## START READING TEXT

“Like A Tinder For Academic Publications” - Open Data Access in Brazil
Mohan Dutta 0:03
ICA Presents.
Mohan Dutta 0:18
Kia ora koutou katoa. From the International Communication Association Podcast Network, this is Interventions from the Global South. In this podcast we listen to the voices of community organizers, activists and intellectuals from and of the Global South, imagining different worlds. My name is Professor Mohan Dutta from Massey University in Aotearoa, New Zealand. Today we have the pleasure of having with us Professor Rafael Grohmann from Brazil.
Mohan Dutta 0:55
Rafael is a professor at Unisinos University in Brazil, the coordinator of the DigiLabour Research Lab and the principal investigator of the Fairwork Project in Brazil. He’s also the director of the Platform Cooperativism Observatory in Brazil, funded by Rosa Luxemburg Stiftung, and a founding member of Labor Tech Research Network. His work focuses on platform labor, worker organization, and data platform coops both inside and beyond academia.
Mohan Dutta 1:32
Today, we will discuss digital sovereignty, and how scholars from the Global South engage platforms distributing academic work, as well as the platforms hosting other forms of labor. We will talk about how translation into multiple languages impacts the way that scholarship and journals are perceived, and also about the open data movement and academic research climate in Brazil and other Global South countries.
Mohan Dutta 2:03
Welcome, Rafael. It's a pleasure to have you here.
Rafael Grohmann 2:07
Thank you, Mohan. Thank you, ICA, for having me in this amazing podcast.
Mohan Dutta 2:12
What in your understanding is the Global South?
Rafael Grohmann 2:15
The Global South is not [a] homogenous thing. Brazil or India or China cannot [be] understood as the same thing in a label as Global South. And [on the] other hand, Global South can be co-opted by Global North because the colonial and Global South things are the fashion now in the Global North.
Rafael Grohmann 2:41
There are fissures regarding how we researchers from Global South can penetrate the mainstream circuit of academic work and communication and media research around the world. Recently, a Brazilian colleague called Ana Suzina published in Media, Culture and Society about English as lingua franca, or how English as the standardized way to understanding academic knowledge can be a sterilized way of academic knowledge. So I think we from Global South can offer other ways of knowledge, but this cannot be understanded as a box or thing We cannot understand ourselves as only researchers of, on and from Global South, because we can offer other things too.
Mohan Dutta 3:43
That's beautiful, Rafael, how you have complicated the idea of Global South -- not just as space but really thinking through the question of power. This idea that Global South as a box often works to reproduce a cultural category that actually limits the possibilities and imaginative spheres that emerge out of these spaces. What are some strategies that are vital to articulating this alternative imaginaries?

## END READING TEXT
## START STORED ROWS

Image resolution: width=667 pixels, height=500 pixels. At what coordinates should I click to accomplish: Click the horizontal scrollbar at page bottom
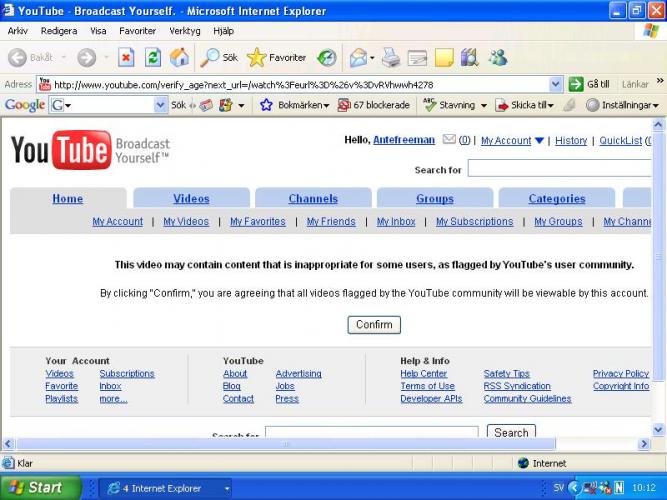pyautogui.click(x=300, y=443)
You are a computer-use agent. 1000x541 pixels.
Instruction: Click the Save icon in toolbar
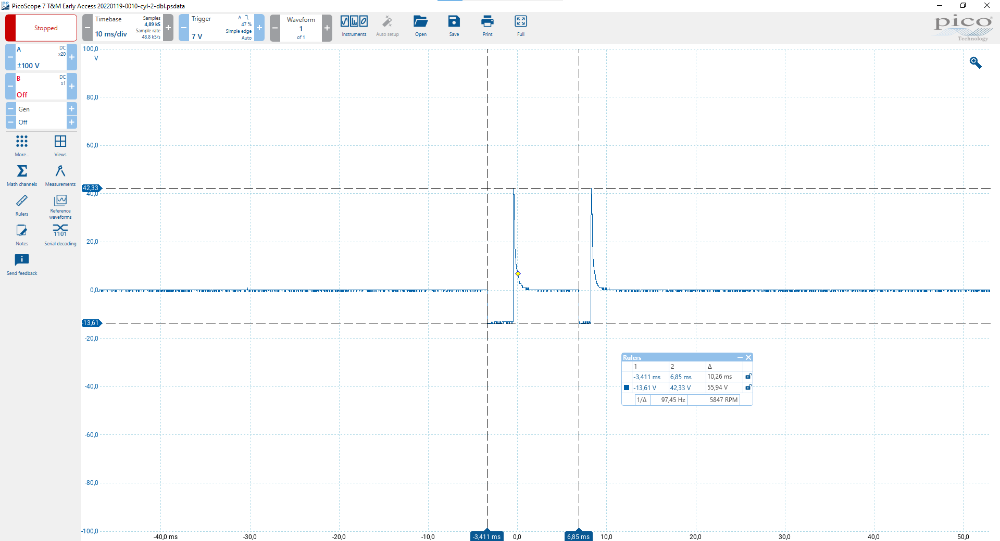[x=454, y=25]
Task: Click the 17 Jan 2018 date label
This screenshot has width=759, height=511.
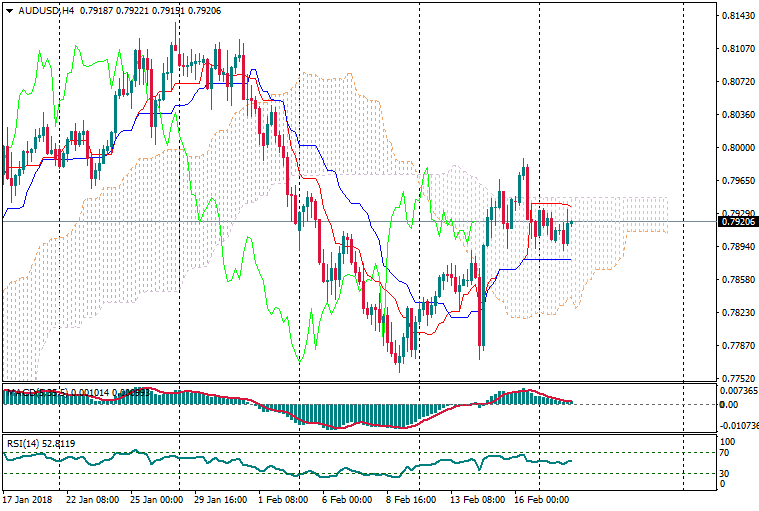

## END STORED ROWS

EXERCISE GOAL:
In the podcast transcript, which organization funds the Platform Cooperativism Observatory in Brazil?

RESULT FOR THIS TASK:
Rosa Luxemburg Stiftung